-- Stored items --
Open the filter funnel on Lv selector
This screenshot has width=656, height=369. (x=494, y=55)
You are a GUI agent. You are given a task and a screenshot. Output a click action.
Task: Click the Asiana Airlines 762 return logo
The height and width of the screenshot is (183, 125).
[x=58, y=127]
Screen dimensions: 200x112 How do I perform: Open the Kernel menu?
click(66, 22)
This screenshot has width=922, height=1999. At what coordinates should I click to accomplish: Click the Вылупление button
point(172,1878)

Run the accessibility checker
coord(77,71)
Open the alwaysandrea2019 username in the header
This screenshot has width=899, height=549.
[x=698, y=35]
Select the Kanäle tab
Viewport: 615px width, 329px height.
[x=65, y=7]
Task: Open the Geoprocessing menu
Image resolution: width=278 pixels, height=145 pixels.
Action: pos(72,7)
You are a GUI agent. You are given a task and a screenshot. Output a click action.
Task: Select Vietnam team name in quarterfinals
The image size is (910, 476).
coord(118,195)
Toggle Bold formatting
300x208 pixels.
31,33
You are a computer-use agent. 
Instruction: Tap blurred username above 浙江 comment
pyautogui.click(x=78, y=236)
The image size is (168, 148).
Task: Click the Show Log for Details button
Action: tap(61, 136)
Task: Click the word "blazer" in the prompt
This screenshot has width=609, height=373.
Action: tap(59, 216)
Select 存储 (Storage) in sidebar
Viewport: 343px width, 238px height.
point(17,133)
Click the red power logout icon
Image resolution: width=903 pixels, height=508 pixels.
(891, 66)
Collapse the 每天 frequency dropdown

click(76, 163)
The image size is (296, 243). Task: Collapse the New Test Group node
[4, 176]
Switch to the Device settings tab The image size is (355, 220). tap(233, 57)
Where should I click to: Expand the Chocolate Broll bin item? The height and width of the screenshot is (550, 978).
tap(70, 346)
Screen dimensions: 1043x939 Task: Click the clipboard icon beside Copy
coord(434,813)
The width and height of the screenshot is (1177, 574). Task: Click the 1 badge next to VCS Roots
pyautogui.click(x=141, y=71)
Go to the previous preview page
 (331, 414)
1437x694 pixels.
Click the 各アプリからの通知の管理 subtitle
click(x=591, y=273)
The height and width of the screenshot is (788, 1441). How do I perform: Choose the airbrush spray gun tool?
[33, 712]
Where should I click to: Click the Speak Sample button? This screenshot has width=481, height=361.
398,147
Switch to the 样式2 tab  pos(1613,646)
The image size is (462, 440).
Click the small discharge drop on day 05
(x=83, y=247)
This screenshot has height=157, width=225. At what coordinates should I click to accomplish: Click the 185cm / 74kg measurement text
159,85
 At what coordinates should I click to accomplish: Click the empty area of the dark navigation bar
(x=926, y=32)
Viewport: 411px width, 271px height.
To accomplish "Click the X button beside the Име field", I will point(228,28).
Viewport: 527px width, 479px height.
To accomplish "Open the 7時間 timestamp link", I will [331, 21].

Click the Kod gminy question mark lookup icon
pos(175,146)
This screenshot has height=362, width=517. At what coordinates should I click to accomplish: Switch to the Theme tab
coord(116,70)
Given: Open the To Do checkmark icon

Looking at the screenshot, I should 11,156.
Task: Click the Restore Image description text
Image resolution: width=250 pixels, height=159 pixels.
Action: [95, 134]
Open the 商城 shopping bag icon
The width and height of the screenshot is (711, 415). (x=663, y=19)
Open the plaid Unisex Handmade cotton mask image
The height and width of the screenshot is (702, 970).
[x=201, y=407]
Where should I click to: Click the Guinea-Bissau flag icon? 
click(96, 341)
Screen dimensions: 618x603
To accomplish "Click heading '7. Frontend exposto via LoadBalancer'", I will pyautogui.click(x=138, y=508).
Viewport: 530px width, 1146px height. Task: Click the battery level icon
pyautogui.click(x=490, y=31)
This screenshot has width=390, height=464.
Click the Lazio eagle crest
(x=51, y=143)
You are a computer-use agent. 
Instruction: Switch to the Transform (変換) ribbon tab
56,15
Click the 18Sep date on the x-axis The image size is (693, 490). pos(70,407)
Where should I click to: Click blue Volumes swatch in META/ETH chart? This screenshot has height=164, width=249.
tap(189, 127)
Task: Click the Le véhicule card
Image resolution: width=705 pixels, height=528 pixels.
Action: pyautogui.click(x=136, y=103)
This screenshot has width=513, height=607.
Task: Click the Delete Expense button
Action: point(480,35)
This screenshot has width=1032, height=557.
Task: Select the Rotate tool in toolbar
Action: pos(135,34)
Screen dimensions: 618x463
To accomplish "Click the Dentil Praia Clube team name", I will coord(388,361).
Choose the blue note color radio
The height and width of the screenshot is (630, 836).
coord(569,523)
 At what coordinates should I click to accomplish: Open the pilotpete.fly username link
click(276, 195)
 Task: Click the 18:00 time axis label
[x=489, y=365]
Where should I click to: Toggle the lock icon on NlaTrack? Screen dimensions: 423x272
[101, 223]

-- Task instructions --
What's needed is a word-for-word restatement of all the entries.

-- Answer to this problem --
Open the filter funnel on Lv selector
This screenshot has width=656, height=369. (x=494, y=55)
You are a GUI agent. You are given a task and a screenshot. Output a click action.
Task: Click the Asiana Airlines 762 return logo
The height and width of the screenshot is (183, 125).
[x=58, y=127]
Screen dimensions: 200x112 How do I perform: Open the Kernel menu?
click(66, 22)
This screenshot has width=922, height=1999. At what coordinates should I click to accomplish: Click the Вылупление button
point(172,1878)

Run the accessibility checker
coord(77,71)
Open the alwaysandrea2019 username in the header
This screenshot has width=899, height=549.
[x=698, y=35]
Select the Kanäle tab
Viewport: 615px width, 329px height.
[x=65, y=7]
Task: Open the Geoprocessing menu
Image resolution: width=278 pixels, height=145 pixels.
Action: pos(72,7)
You are a GUI agent. You are given a task and a screenshot. Output a click action.
Task: Select Vietnam team name in quarterfinals
The image size is (910, 476).
coord(118,195)
Toggle Bold formatting
300x208 pixels.
31,33
You are a computer-use agent. 
Instruction: Tap blurred username above 浙江 comment
pyautogui.click(x=78, y=236)
The image size is (168, 148).
Task: Click the Show Log for Details button
Action: tap(61, 136)
Task: Click the word "blazer" in the prompt
This screenshot has width=609, height=373.
Action: tap(59, 216)
Select 存储 (Storage) in sidebar
Viewport: 343px width, 238px height.
point(17,133)
Click the red power logout icon
Image resolution: width=903 pixels, height=508 pixels.
(891, 66)
Collapse the 每天 frequency dropdown

click(76, 163)
The image size is (296, 243). Task: Collapse the New Test Group node
[4, 176]
Switch to the Device settings tab The image size is (355, 220). tap(233, 57)
Where should I click to: Expand the Chocolate Broll bin item? The height and width of the screenshot is (550, 978).
tap(70, 346)
Screen dimensions: 1043x939 Task: Click the clipboard icon beside Copy
coord(434,813)
The width and height of the screenshot is (1177, 574). Task: Click the 1 badge next to VCS Roots
pyautogui.click(x=141, y=71)
Go to the previous preview page
 (331, 414)
1437x694 pixels.
Click the 各アプリからの通知の管理 subtitle
click(x=591, y=273)
The height and width of the screenshot is (788, 1441). How do I perform: Choose the airbrush spray gun tool?
[33, 712]
Where should I click to: Click the Speak Sample button? This screenshot has width=481, height=361.
398,147
Switch to the 样式2 tab  pos(1613,646)
The image size is (462, 440).
Click the small discharge drop on day 05
(x=83, y=247)
This screenshot has height=157, width=225. At what coordinates should I click to accomplish: Click the 185cm / 74kg measurement text
159,85
 At what coordinates should I click to accomplish: Click the empty area of the dark navigation bar
(x=926, y=32)
Viewport: 411px width, 271px height.
To accomplish "Click the X button beside the Име field", I will point(228,28).
Viewport: 527px width, 479px height.
To accomplish "Open the 7時間 timestamp link", I will [331, 21].

Click the Kod gminy question mark lookup icon
pos(175,146)
This screenshot has height=362, width=517. At what coordinates should I click to accomplish: Switch to the Theme tab
coord(116,70)
Given: Open the To Do checkmark icon

Looking at the screenshot, I should 11,156.
Task: Click the Restore Image description text
Image resolution: width=250 pixels, height=159 pixels.
Action: [95, 134]
Open the 商城 shopping bag icon
The width and height of the screenshot is (711, 415). (x=663, y=19)
Open the plaid Unisex Handmade cotton mask image
The height and width of the screenshot is (702, 970).
[x=201, y=407]
Where should I click to: Click the Guinea-Bissau flag icon? 
click(96, 341)
Screen dimensions: 618x603
To accomplish "Click heading '7. Frontend exposto via LoadBalancer'", I will pyautogui.click(x=138, y=508).
Viewport: 530px width, 1146px height. Task: Click the battery level icon
pyautogui.click(x=490, y=31)
This screenshot has width=390, height=464.
Click the Lazio eagle crest
(x=51, y=143)
You are a computer-use agent. 
Instruction: Switch to the Transform (変換) ribbon tab
56,15
Click the 18Sep date on the x-axis The image size is (693, 490). pos(70,407)
Where should I click to: Click blue Volumes swatch in META/ETH chart? This screenshot has height=164, width=249.
tap(189, 127)
Task: Click the Le véhicule card
Image resolution: width=705 pixels, height=528 pixels.
Action: pyautogui.click(x=136, y=103)
This screenshot has width=513, height=607.
Task: Click the Delete Expense button
Action: point(480,35)
This screenshot has width=1032, height=557.
Task: Select the Rotate tool in toolbar
Action: pos(135,34)
Screen dimensions: 618x463
To accomplish "Click the Dentil Praia Clube team name", I will coord(388,361).
Choose the blue note color radio
The height and width of the screenshot is (630, 836).
coord(569,523)
 At what coordinates should I click to accomplish: Open the pilotpete.fly username link
click(276, 195)
 Task: Click the 18:00 time axis label
[x=489, y=365]
Where should I click to: Toggle the lock icon on NlaTrack? Screen dimensions: 423x272
[101, 223]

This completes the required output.